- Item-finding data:
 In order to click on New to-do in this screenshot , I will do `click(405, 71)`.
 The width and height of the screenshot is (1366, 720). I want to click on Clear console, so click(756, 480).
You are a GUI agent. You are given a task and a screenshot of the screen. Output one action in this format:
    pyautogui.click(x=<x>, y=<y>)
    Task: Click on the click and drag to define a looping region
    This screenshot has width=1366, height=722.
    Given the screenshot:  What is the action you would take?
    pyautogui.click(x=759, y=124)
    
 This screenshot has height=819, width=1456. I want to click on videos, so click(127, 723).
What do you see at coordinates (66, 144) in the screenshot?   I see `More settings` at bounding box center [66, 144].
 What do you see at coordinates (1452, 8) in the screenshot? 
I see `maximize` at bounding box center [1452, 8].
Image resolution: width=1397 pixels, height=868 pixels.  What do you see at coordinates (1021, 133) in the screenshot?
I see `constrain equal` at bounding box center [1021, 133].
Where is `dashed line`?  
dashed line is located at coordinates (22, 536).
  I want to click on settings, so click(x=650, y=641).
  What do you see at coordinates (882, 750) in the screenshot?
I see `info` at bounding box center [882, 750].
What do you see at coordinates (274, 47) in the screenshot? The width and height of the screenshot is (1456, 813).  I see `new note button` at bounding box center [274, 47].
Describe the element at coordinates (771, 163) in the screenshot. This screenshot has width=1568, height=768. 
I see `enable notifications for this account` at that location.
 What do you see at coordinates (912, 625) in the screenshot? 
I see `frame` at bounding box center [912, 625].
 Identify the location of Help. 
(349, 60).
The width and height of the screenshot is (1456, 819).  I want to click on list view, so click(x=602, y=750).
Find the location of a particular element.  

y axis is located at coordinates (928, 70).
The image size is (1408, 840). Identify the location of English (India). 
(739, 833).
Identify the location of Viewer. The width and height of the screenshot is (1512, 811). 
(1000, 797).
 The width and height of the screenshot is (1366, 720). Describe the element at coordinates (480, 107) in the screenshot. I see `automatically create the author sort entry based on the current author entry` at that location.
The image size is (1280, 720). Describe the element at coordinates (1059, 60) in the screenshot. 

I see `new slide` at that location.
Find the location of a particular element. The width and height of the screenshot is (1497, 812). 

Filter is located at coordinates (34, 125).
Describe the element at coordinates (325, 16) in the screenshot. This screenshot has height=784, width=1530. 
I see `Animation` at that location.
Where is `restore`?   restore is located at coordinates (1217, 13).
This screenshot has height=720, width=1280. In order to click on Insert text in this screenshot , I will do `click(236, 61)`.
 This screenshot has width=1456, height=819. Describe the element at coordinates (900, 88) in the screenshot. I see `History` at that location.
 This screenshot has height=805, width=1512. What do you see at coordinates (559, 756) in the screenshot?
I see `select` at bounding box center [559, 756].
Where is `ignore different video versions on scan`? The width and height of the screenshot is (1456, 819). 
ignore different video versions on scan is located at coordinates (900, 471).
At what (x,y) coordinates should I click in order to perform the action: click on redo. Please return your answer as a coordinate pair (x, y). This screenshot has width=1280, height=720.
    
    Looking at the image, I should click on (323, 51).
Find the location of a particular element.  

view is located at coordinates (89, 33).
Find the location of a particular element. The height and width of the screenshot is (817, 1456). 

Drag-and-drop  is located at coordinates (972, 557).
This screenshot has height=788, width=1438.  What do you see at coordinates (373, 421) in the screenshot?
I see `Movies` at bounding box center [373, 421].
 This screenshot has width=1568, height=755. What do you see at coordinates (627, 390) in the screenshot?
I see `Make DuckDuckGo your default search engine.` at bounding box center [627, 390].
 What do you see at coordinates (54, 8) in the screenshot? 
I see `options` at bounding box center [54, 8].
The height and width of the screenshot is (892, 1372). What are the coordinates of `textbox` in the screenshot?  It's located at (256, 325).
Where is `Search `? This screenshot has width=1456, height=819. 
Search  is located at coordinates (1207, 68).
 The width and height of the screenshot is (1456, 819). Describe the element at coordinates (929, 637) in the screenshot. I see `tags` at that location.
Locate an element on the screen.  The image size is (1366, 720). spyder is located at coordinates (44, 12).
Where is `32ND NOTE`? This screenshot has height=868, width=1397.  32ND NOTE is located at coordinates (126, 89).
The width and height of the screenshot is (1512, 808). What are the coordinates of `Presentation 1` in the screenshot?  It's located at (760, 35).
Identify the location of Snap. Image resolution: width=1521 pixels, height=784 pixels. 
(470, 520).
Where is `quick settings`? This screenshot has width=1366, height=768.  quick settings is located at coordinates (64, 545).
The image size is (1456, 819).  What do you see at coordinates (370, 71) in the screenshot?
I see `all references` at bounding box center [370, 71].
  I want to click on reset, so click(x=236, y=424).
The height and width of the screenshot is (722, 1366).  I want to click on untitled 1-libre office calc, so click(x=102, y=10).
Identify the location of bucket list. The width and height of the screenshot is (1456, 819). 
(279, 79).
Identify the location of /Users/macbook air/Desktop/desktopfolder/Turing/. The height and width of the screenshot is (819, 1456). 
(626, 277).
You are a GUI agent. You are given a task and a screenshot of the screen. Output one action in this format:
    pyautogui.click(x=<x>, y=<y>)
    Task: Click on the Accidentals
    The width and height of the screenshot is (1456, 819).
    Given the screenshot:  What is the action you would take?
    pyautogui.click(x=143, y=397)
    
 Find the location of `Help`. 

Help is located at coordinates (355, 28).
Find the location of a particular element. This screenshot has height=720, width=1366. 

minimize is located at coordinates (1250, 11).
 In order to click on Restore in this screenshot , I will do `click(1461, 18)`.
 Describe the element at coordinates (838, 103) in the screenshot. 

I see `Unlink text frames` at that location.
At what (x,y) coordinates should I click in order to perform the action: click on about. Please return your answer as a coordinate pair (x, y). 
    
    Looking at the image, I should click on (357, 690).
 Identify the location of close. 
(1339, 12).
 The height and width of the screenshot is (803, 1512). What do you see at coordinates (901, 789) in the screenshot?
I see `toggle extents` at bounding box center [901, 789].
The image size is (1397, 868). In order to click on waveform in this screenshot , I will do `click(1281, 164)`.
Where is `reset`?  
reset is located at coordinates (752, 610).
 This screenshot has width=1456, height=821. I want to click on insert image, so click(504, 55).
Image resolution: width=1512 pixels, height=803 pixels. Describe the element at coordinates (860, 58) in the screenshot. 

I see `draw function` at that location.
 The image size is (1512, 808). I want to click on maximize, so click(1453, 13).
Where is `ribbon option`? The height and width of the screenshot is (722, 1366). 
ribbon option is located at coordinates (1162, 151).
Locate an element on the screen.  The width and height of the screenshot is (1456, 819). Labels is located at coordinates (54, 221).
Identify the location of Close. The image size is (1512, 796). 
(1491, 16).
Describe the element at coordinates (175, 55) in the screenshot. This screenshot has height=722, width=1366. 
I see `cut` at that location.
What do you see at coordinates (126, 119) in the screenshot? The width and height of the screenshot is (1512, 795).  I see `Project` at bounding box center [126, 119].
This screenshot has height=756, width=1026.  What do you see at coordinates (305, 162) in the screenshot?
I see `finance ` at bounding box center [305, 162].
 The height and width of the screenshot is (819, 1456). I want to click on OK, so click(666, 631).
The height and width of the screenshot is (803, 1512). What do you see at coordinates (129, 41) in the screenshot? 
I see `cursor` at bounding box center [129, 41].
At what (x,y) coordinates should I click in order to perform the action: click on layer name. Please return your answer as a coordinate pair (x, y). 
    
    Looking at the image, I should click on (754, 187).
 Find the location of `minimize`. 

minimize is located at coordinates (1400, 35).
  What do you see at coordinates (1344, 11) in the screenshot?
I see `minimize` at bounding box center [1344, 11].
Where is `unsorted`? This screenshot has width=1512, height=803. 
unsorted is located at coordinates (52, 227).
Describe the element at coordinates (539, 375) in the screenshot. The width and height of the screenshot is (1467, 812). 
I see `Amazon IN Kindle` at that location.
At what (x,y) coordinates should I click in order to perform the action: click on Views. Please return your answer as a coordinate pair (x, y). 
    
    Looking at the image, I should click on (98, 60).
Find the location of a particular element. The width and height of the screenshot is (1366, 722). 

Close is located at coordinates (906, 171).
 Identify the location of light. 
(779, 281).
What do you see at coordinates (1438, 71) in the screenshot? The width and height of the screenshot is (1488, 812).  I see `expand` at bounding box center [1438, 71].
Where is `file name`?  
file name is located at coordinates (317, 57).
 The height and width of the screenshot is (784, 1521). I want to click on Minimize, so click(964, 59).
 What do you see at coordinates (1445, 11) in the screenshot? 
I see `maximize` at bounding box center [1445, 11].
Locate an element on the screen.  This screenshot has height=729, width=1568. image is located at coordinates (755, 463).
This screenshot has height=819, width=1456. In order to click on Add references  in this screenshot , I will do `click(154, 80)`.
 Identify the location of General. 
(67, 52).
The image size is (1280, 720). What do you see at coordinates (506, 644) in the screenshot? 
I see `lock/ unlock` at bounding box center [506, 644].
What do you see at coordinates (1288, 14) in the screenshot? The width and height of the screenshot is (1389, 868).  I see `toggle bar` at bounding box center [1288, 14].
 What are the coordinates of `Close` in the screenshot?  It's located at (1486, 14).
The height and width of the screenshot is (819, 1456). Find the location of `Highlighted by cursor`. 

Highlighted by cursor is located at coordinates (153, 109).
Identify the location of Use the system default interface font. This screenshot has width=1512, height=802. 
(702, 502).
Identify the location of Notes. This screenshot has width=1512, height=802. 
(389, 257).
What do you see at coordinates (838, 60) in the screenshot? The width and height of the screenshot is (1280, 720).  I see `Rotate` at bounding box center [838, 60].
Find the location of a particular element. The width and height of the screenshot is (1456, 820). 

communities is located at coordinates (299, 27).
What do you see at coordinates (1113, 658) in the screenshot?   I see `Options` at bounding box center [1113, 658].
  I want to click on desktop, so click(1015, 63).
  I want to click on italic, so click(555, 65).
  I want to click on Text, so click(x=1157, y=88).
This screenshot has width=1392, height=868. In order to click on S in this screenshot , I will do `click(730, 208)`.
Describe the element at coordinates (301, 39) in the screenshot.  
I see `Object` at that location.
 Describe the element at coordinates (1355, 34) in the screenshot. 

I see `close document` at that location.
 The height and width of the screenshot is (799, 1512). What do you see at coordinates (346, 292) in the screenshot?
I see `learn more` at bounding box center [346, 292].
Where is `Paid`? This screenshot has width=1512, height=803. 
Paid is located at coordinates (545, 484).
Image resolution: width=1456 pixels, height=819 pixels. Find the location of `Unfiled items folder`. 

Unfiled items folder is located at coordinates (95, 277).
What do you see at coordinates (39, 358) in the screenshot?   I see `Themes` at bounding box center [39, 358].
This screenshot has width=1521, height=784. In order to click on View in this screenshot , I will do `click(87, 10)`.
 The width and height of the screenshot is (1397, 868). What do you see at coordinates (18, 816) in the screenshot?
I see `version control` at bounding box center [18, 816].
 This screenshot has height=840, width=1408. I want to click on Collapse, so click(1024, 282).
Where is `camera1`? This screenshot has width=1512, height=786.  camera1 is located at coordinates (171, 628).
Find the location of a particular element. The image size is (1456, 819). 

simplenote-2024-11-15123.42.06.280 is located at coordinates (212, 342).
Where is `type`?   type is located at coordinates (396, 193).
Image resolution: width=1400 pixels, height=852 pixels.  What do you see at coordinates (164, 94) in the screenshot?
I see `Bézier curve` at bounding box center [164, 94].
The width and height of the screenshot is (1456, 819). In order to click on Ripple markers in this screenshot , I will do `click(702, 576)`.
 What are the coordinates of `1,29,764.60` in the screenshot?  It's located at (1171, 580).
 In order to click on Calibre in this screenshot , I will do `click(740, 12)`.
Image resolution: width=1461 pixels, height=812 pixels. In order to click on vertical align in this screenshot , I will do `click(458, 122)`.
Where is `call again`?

- Task prompt: Rewrite the data from the line containing "This screenshot has width=1392, height=868." through the line containing "coordinates (171, 628).", replacing "Describe the element" with "Identify the element" and leaving everything else as it is.

- Correct answer:
This screenshot has width=1392, height=868. In order to click on S in this screenshot , I will do `click(730, 208)`.
Identify the element at coordinates (301, 39) in the screenshot.  
I see `Object` at that location.
 Identify the element at coordinates (1355, 34) in the screenshot. 

I see `close document` at that location.
 The height and width of the screenshot is (799, 1512). What do you see at coordinates (346, 292) in the screenshot?
I see `learn more` at bounding box center [346, 292].
Where is `Paid`? This screenshot has width=1512, height=803. 
Paid is located at coordinates (545, 484).
Image resolution: width=1456 pixels, height=819 pixels. Find the location of `Unfiled items folder`. 

Unfiled items folder is located at coordinates (95, 277).
What do you see at coordinates (39, 358) in the screenshot?   I see `Themes` at bounding box center [39, 358].
This screenshot has width=1521, height=784. In order to click on View in this screenshot , I will do `click(87, 10)`.
 The width and height of the screenshot is (1397, 868). What do you see at coordinates (18, 816) in the screenshot?
I see `version control` at bounding box center [18, 816].
 This screenshot has height=840, width=1408. I want to click on Collapse, so click(1024, 282).
Where is `camera1`? This screenshot has width=1512, height=786.  camera1 is located at coordinates (171, 628).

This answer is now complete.